EXERCISE BRIEF.
Here are some records. Copy each one exactly.

THE RECORDS START

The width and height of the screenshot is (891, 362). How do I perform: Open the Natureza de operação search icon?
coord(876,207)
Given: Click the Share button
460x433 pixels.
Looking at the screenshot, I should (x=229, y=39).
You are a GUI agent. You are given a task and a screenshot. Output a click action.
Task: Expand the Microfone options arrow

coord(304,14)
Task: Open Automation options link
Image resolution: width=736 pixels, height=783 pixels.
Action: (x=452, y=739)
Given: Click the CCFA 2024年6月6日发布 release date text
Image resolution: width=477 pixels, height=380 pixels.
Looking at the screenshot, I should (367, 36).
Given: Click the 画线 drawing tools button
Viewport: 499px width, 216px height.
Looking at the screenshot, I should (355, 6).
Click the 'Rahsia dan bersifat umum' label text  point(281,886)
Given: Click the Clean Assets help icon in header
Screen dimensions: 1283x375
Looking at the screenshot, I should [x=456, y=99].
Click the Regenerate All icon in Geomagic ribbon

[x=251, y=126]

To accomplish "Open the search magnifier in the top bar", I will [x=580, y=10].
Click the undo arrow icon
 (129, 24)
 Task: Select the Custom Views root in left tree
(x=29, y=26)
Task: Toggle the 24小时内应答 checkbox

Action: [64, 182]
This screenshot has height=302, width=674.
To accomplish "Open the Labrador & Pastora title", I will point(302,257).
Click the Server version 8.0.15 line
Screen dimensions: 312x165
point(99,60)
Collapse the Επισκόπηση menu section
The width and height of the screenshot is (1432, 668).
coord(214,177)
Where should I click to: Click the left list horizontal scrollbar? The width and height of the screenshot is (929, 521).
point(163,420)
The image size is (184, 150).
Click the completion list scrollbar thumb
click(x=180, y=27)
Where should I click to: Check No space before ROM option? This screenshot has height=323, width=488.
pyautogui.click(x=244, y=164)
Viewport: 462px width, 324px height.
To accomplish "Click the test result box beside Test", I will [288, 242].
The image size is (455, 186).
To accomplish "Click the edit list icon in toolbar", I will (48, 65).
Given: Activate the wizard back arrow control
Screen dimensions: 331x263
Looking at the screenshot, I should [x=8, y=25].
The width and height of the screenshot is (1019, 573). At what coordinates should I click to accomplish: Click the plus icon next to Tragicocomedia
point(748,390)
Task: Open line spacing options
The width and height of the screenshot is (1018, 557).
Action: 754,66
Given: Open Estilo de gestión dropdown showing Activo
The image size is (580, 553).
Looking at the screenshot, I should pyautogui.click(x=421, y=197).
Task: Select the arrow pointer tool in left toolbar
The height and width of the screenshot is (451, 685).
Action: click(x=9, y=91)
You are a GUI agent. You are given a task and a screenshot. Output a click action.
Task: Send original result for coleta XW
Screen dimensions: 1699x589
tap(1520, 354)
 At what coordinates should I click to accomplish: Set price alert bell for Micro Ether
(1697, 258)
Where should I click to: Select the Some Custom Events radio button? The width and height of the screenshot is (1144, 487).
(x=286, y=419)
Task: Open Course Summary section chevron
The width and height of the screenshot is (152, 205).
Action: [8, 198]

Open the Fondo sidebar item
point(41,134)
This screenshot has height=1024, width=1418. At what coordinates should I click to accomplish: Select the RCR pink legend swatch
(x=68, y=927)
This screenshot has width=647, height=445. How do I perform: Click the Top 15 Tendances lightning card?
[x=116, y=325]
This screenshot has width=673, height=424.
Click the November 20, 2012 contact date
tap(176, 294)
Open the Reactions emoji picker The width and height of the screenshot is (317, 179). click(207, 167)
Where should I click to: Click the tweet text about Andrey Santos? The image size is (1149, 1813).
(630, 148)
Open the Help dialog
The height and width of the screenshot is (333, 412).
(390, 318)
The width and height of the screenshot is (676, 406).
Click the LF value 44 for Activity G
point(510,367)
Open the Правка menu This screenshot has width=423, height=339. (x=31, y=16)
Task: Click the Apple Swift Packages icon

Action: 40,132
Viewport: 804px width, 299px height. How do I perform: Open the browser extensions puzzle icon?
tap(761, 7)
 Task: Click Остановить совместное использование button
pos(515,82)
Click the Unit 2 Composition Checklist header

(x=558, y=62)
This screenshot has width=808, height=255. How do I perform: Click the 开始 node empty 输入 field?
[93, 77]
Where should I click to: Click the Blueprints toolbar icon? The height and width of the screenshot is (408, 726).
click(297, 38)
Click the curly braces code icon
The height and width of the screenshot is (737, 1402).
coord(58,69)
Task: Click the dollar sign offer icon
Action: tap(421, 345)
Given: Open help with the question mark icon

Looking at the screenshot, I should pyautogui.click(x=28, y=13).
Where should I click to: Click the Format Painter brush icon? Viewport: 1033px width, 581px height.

THE RECORDS END

RESPONSE AREA.
The width and height of the screenshot is (891, 362). How do I perform: Open the Natureza de operação search icon?
coord(876,207)
Given: Click the Share button
460x433 pixels.
Looking at the screenshot, I should (x=229, y=39).
You are a GUI agent. You are given a task and a screenshot. Output a click action.
Task: Expand the Microfone options arrow

coord(304,14)
Task: Open Automation options link
Image resolution: width=736 pixels, height=783 pixels.
Action: (x=452, y=739)
Given: Click the CCFA 2024年6月6日发布 release date text
Image resolution: width=477 pixels, height=380 pixels.
Looking at the screenshot, I should (367, 36).
Given: Click the 画线 drawing tools button
Viewport: 499px width, 216px height.
Looking at the screenshot, I should (355, 6).
Click the 'Rahsia dan bersifat umum' label text  point(281,886)
Given: Click the Clean Assets help icon in header
Screen dimensions: 1283x375
Looking at the screenshot, I should [x=456, y=99].
Click the Regenerate All icon in Geomagic ribbon

[x=251, y=126]

To accomplish "Open the search magnifier in the top bar", I will [x=580, y=10].
Click the undo arrow icon
 (129, 24)
 Task: Select the Custom Views root in left tree
(x=29, y=26)
Task: Toggle the 24小时内应答 checkbox

Action: [64, 182]
This screenshot has height=302, width=674.
To accomplish "Open the Labrador & Pastora title", I will point(302,257).
Click the Server version 8.0.15 line
Screen dimensions: 312x165
point(99,60)
Collapse the Επισκόπηση menu section
The width and height of the screenshot is (1432, 668).
coord(214,177)
Where should I click to: Click the left list horizontal scrollbar? The width and height of the screenshot is (929, 521).
point(163,420)
The image size is (184, 150).
Click the completion list scrollbar thumb
click(x=180, y=27)
Where should I click to: Check No space before ROM option? This screenshot has height=323, width=488.
pyautogui.click(x=244, y=164)
Viewport: 462px width, 324px height.
To accomplish "Click the test result box beside Test", I will [288, 242].
The image size is (455, 186).
To accomplish "Click the edit list icon in toolbar", I will (48, 65).
Given: Activate the wizard back arrow control
Screen dimensions: 331x263
Looking at the screenshot, I should [x=8, y=25].
The width and height of the screenshot is (1019, 573). At what coordinates should I click to accomplish: Click the plus icon next to Tragicocomedia
point(748,390)
Task: Open line spacing options
The width and height of the screenshot is (1018, 557).
Action: 754,66
Given: Open Estilo de gestión dropdown showing Activo
The image size is (580, 553).
Looking at the screenshot, I should pyautogui.click(x=421, y=197).
Task: Select the arrow pointer tool in left toolbar
The height and width of the screenshot is (451, 685).
Action: click(x=9, y=91)
You are a GUI agent. You are given a task and a screenshot. Output a click action.
Task: Send original result for coleta XW
Screen dimensions: 1699x589
tap(1520, 354)
 At what coordinates should I click to accomplish: Set price alert bell for Micro Ether
(1697, 258)
Where should I click to: Select the Some Custom Events radio button? The width and height of the screenshot is (1144, 487).
(x=286, y=419)
Task: Open Course Summary section chevron
The width and height of the screenshot is (152, 205).
Action: [8, 198]

Open the Fondo sidebar item
point(41,134)
This screenshot has height=1024, width=1418. At what coordinates should I click to accomplish: Select the RCR pink legend swatch
(x=68, y=927)
This screenshot has width=647, height=445. How do I perform: Click the Top 15 Tendances lightning card?
[x=116, y=325]
This screenshot has width=673, height=424.
Click the November 20, 2012 contact date
tap(176, 294)
Open the Reactions emoji picker The width and height of the screenshot is (317, 179). click(207, 167)
Where should I click to: Click the tweet text about Andrey Santos? The image size is (1149, 1813).
(630, 148)
Open the Help dialog
The height and width of the screenshot is (333, 412).
(390, 318)
The width and height of the screenshot is (676, 406).
Click the LF value 44 for Activity G
point(510,367)
Open the Правка menu This screenshot has width=423, height=339. (x=31, y=16)
Task: Click the Apple Swift Packages icon

Action: 40,132
Viewport: 804px width, 299px height. How do I perform: Open the browser extensions puzzle icon?
tap(761, 7)
 Task: Click Остановить совместное использование button
pos(515,82)
Click the Unit 2 Composition Checklist header

(x=558, y=62)
This screenshot has width=808, height=255. How do I perform: Click the 开始 node empty 输入 field?
[93, 77]
Where should I click to: Click the Blueprints toolbar icon? The height and width of the screenshot is (408, 726).
click(297, 38)
Click the curly braces code icon
The height and width of the screenshot is (737, 1402).
coord(58,69)
Task: Click the dollar sign offer icon
Action: tap(421, 345)
Given: Open help with the question mark icon

Looking at the screenshot, I should pyautogui.click(x=28, y=13).
Where should I click to: Click the Format Painter brush icon? Viewport: 1033px width, 581px height.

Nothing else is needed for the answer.